The following description is lifted directly from [Blight 1885] but note that the text was prepared for the Gentleman’s Magazine 1862-64 and is largely unaltered. It must be read in the context of that date. The drawings are by the author.

TOWEDNACK CHURCH is remarkable as alone possessing a chancel-arch among the churches of West Cornwall; it is of the thirteenth century, very acutely pointed, and consists simply of two chamfered orders springing from corbels, like the transept-arch at St. Gwithian h, which is of the same date.

Towednack Church

Towednack Church.

The church consists of chancel, nave with western tower, and south aisle and porch; the two latter are much later than the other parts.

Mouldings of Tower, Towednack

Mouldings of Tower, Towednack.
1. Cornice; 2. Battlement; 3. Stringcourse; 4. Impost, Tower-arch

The tower, of granite, very low and massive, is altogether unlike every other in the district, and, being constructed without any attempt at ornamentation, proper use was made of the material at hand.

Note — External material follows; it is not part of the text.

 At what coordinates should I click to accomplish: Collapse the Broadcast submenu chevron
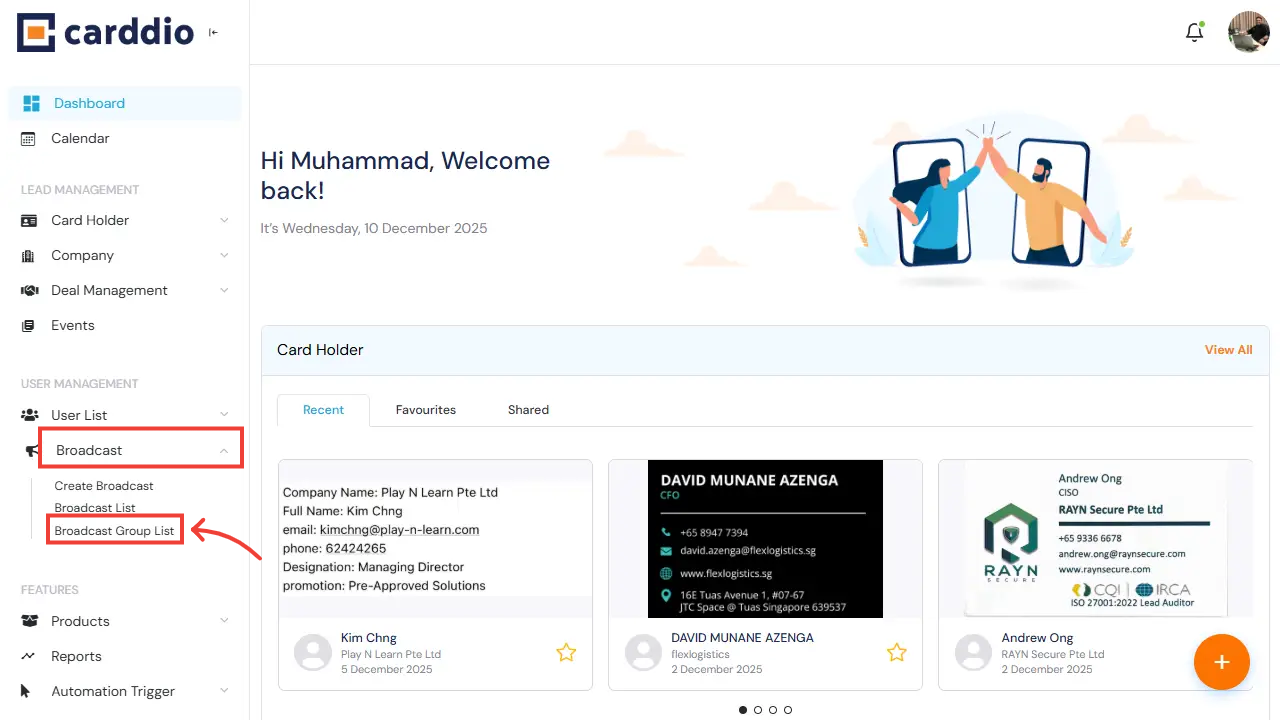tap(224, 451)
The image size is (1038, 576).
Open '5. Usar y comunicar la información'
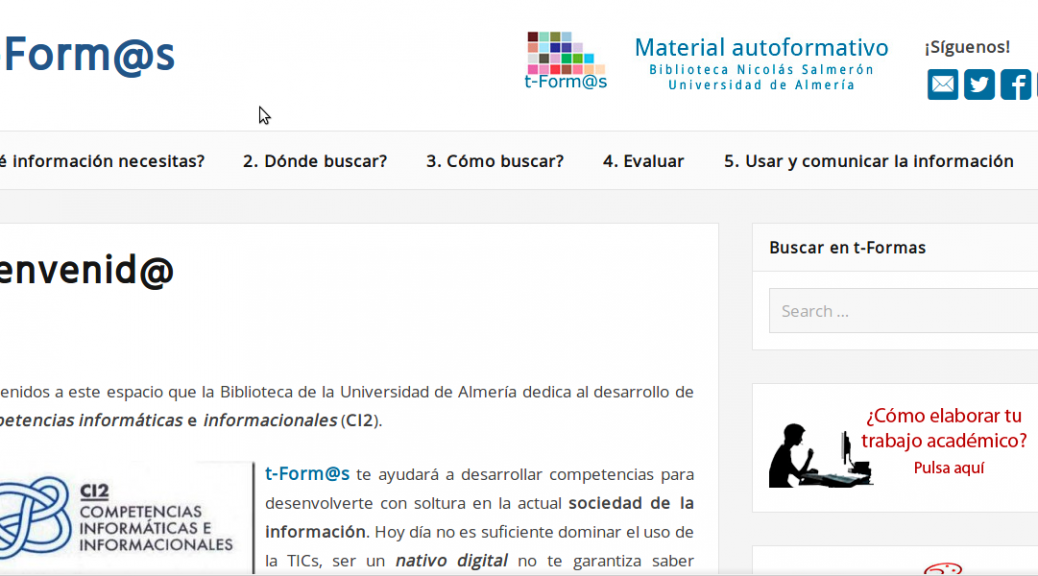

The stringcourse and cornice are remarkably bold; the battlemented parapet (walled in on the east and west sides) is of the simplest character. The belfry lights are square-headed and chamfered.

Altogether it is a characteristic structure, harmonizing well with its site, in the midst of a most wild and dreary region. The tower staircase, on an unusual plan, is constructed without newel or winders, and has its entrance direct from the north-west angle of the nave. The tower-arch appears to have been originally, like most others of the same date in Cornwall, a plain soffit-arch; to this responds and a chamfered order have been added. A portion of the old impost-moulding remains.

Incised Stone, Towednack

Incised Stone, Towednack.

The eastern bench in the porch is formed of a block of granite, 7 ft. long, x ft. 6 in. high, and 10 in. wide, with an incised double cross. This stone evidently does not occupy its original position; it differs from the ordinary types of the Cornish church-yard and wayside crosses, and is most probably an early Christian sepulchral monument.

(h) See the book from which these extracts are taken, p. 136.